"""

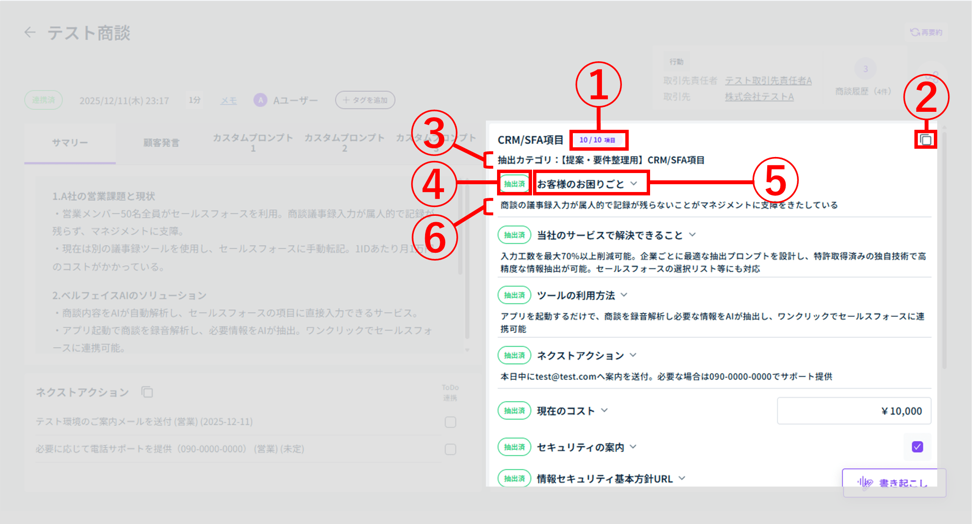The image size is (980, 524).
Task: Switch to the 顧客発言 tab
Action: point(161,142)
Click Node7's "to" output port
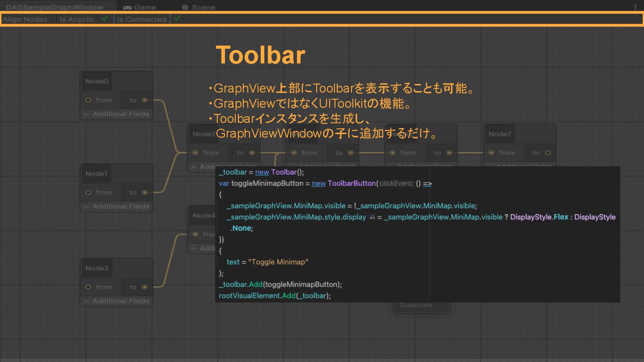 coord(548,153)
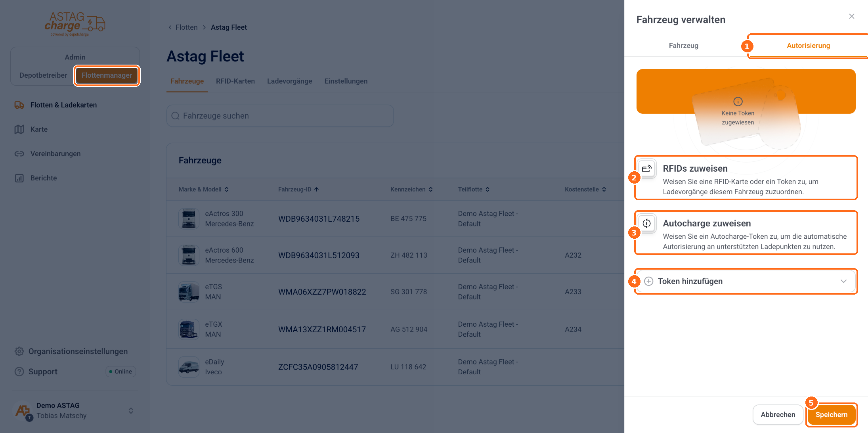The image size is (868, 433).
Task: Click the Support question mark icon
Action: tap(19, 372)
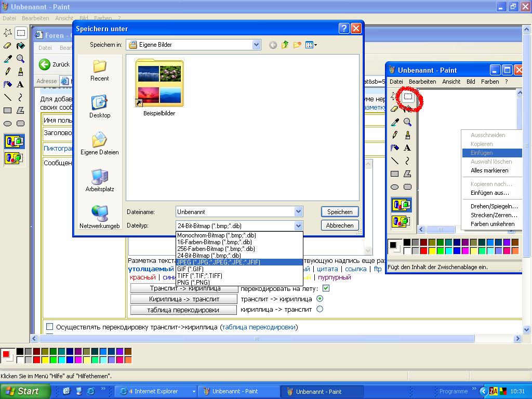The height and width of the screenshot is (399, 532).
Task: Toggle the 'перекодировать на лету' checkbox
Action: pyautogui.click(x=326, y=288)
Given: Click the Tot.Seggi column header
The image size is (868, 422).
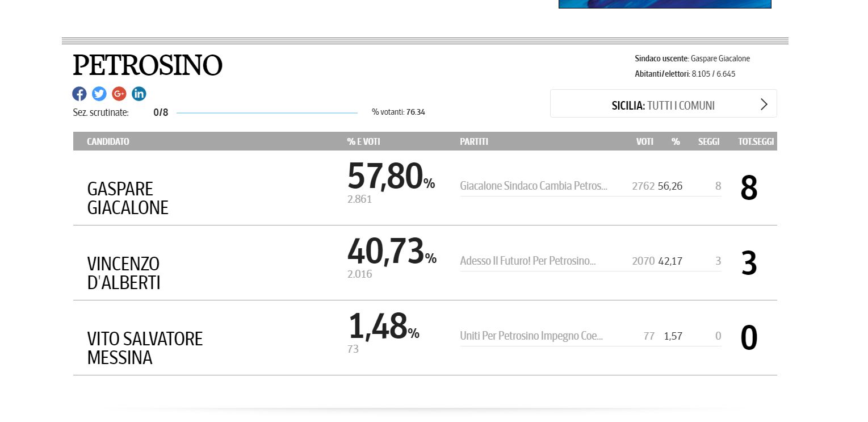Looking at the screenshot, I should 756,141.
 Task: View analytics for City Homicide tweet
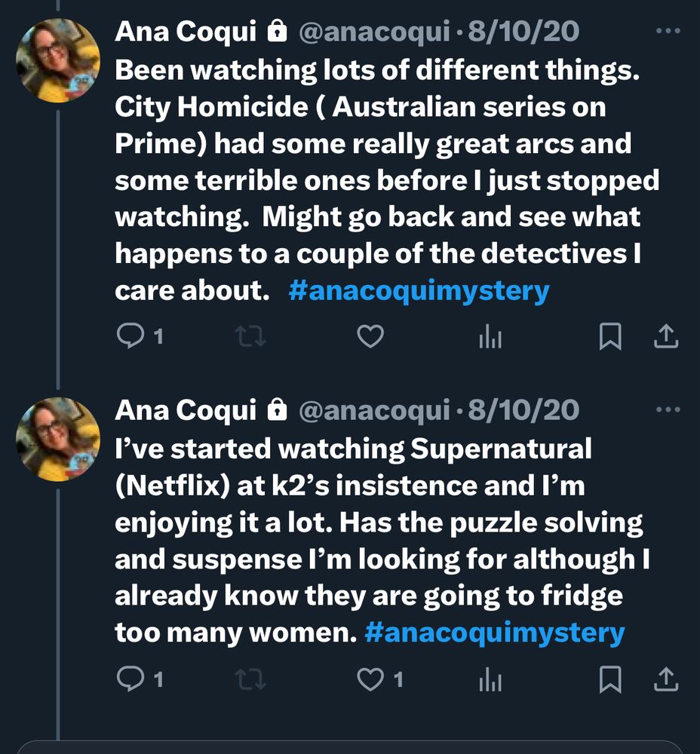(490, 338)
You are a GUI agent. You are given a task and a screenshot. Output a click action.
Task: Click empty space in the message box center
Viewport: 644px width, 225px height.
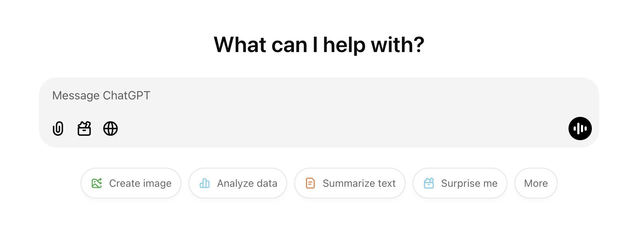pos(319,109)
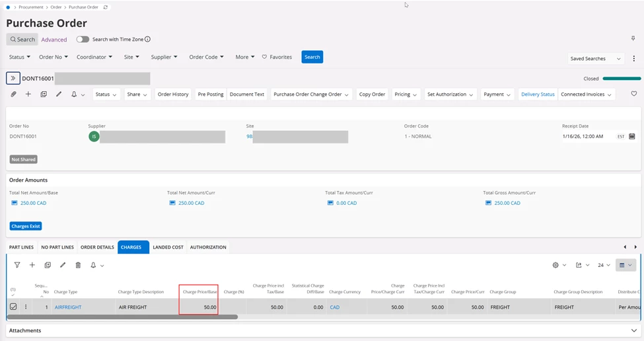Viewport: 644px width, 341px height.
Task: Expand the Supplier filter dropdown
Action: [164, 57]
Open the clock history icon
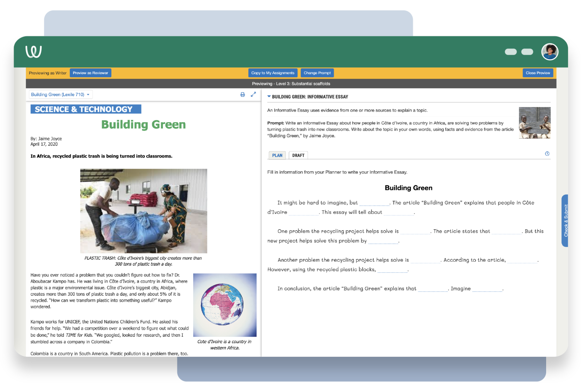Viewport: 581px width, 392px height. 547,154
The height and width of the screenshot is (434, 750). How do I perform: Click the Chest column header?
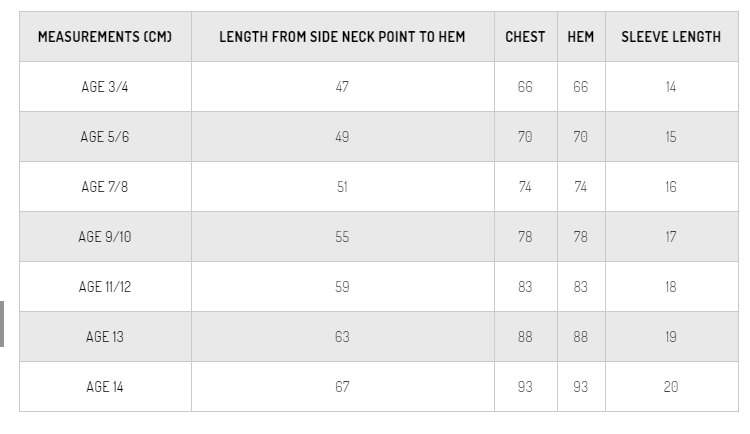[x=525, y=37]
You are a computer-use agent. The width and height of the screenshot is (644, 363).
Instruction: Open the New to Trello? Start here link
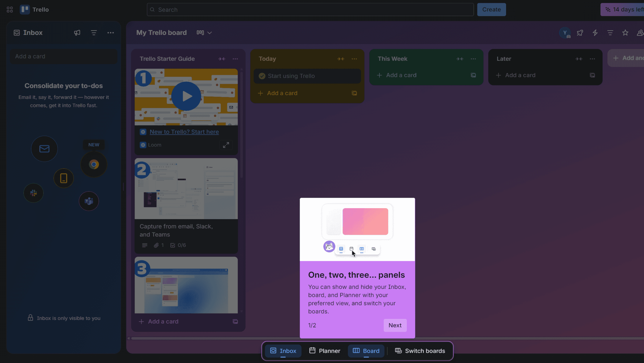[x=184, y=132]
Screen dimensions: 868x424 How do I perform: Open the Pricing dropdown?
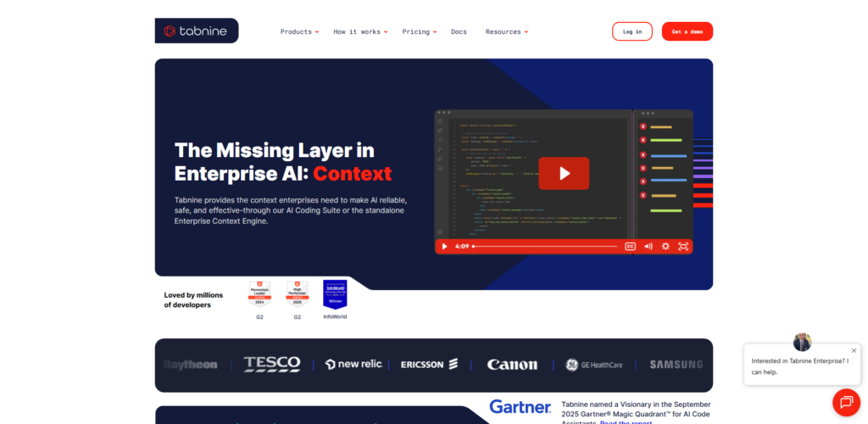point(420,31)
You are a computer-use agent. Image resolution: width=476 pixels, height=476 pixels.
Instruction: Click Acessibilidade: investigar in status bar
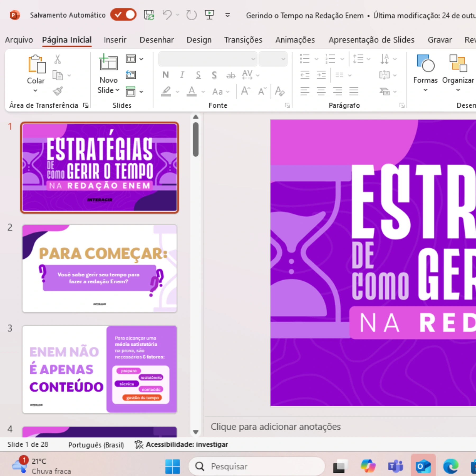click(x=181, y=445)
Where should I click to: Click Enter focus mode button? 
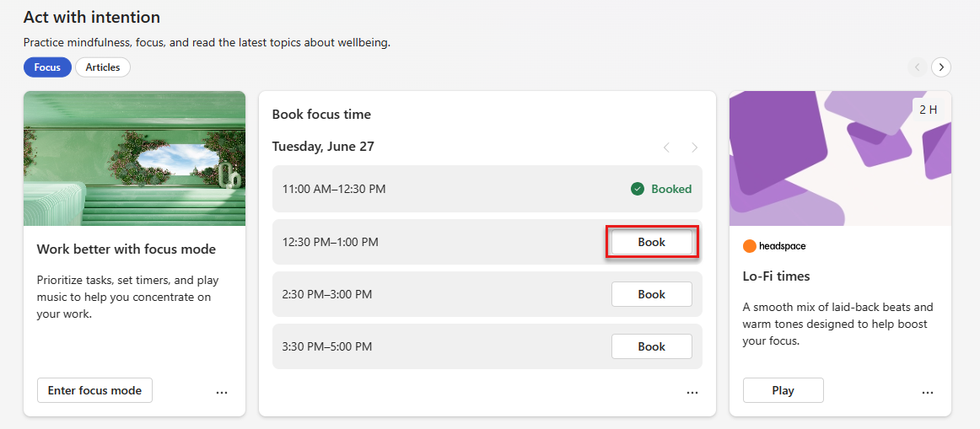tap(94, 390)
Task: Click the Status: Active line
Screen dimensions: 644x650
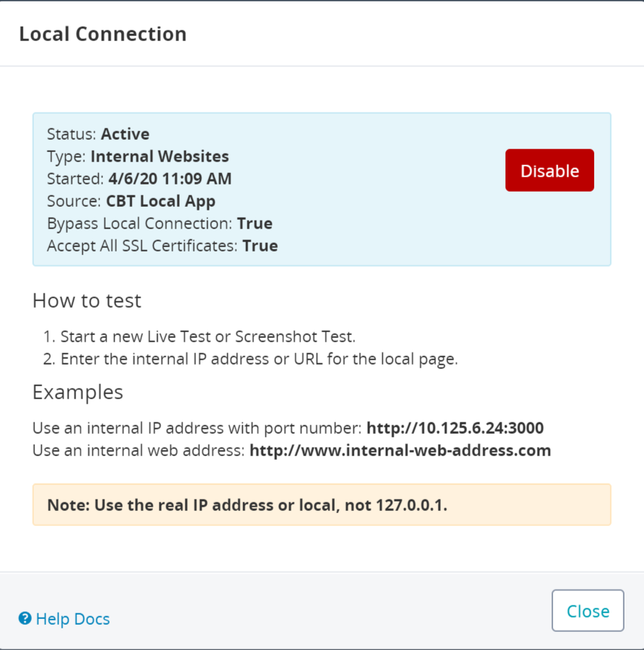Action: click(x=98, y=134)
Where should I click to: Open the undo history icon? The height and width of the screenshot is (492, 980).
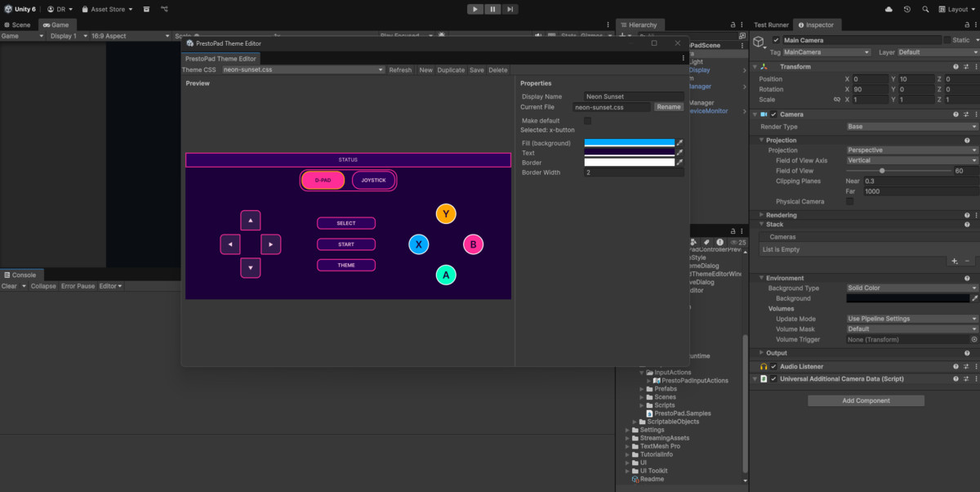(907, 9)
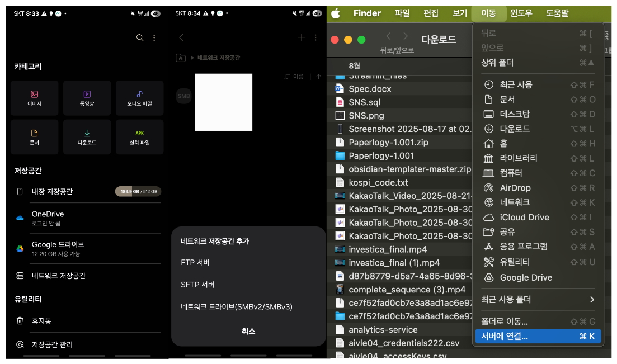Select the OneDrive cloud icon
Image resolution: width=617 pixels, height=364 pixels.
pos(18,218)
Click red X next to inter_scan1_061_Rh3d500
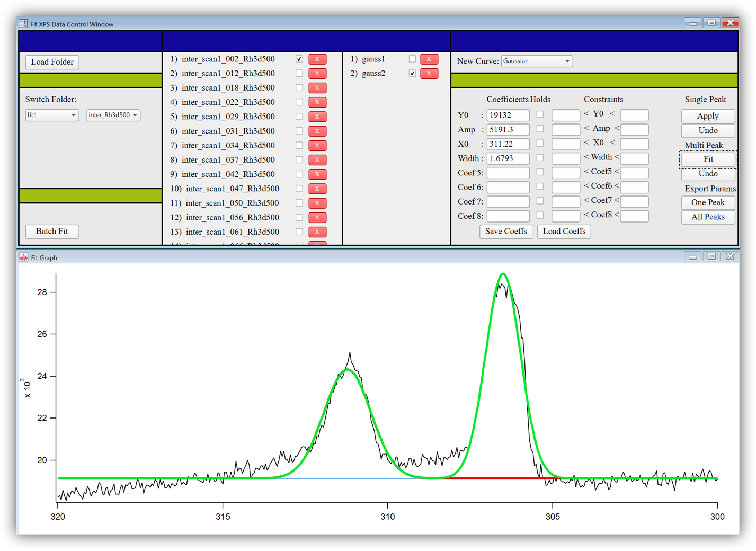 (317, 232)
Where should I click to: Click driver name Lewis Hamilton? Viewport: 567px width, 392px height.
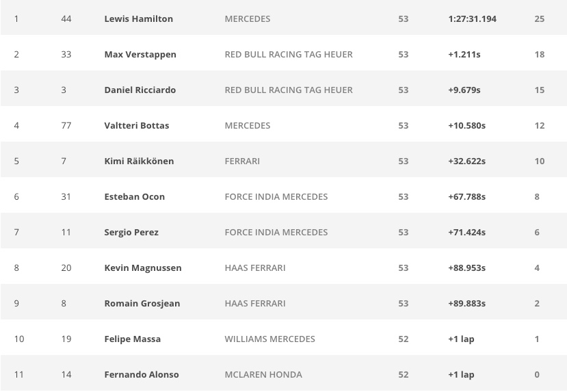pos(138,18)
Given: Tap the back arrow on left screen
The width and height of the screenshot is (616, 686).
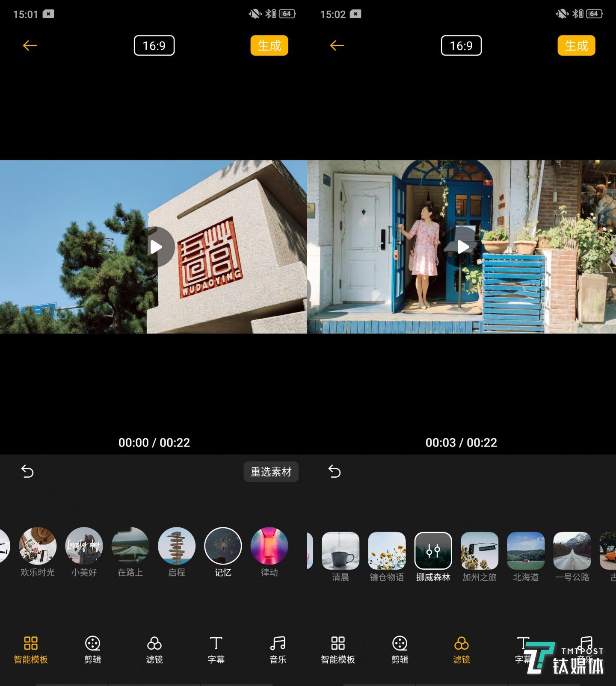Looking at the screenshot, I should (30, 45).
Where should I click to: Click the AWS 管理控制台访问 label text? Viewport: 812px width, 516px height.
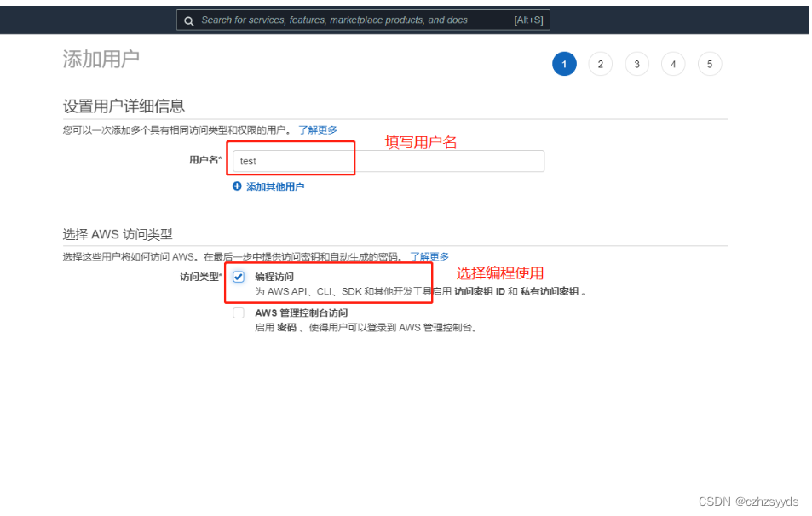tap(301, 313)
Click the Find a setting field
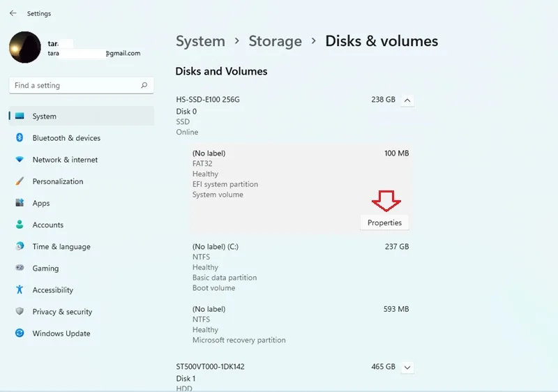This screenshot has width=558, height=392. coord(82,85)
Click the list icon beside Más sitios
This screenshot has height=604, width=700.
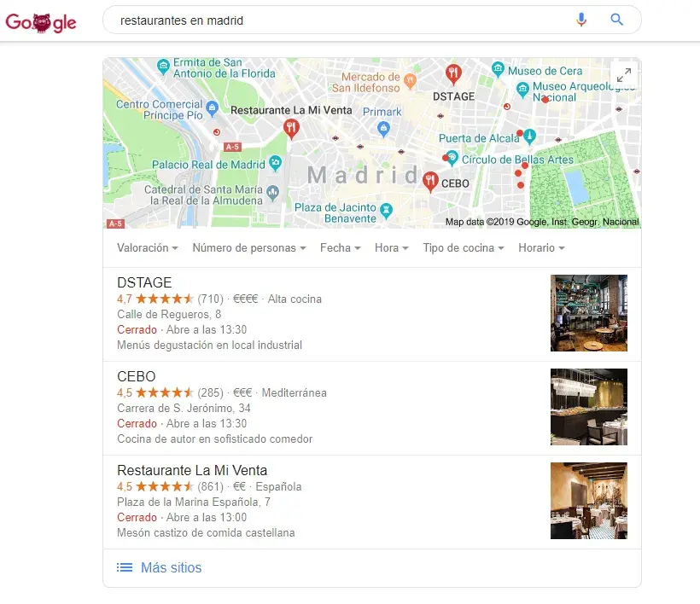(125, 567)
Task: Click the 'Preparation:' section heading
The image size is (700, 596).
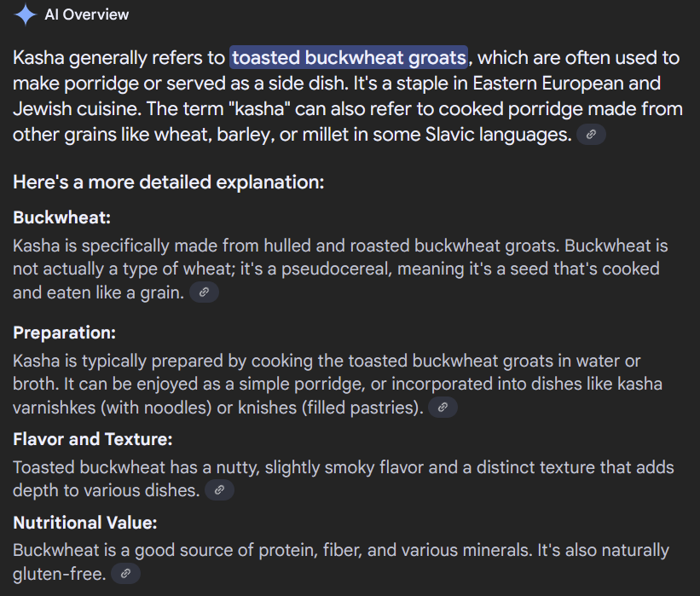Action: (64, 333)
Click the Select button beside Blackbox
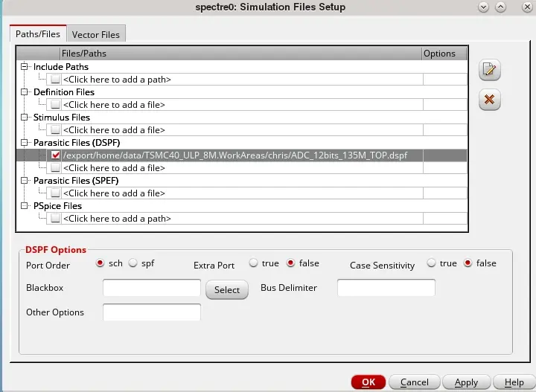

"""

Work order —
Your reply should consist solely of the lines above from the line containing "Instruction: Open the" up to and including the line containing "You are a computer-use agent. Image", reproduced exactly, minus the pictures.

Finished task —
Instruction: Open the New to Trello? Start here link
[x=184, y=132]
Screen dimensions: 868x424 How do I perform: Open the Pricing dropdown?
point(420,31)
You are a computer-use agent. Image resolution: width=476 pixels, height=476 pixels.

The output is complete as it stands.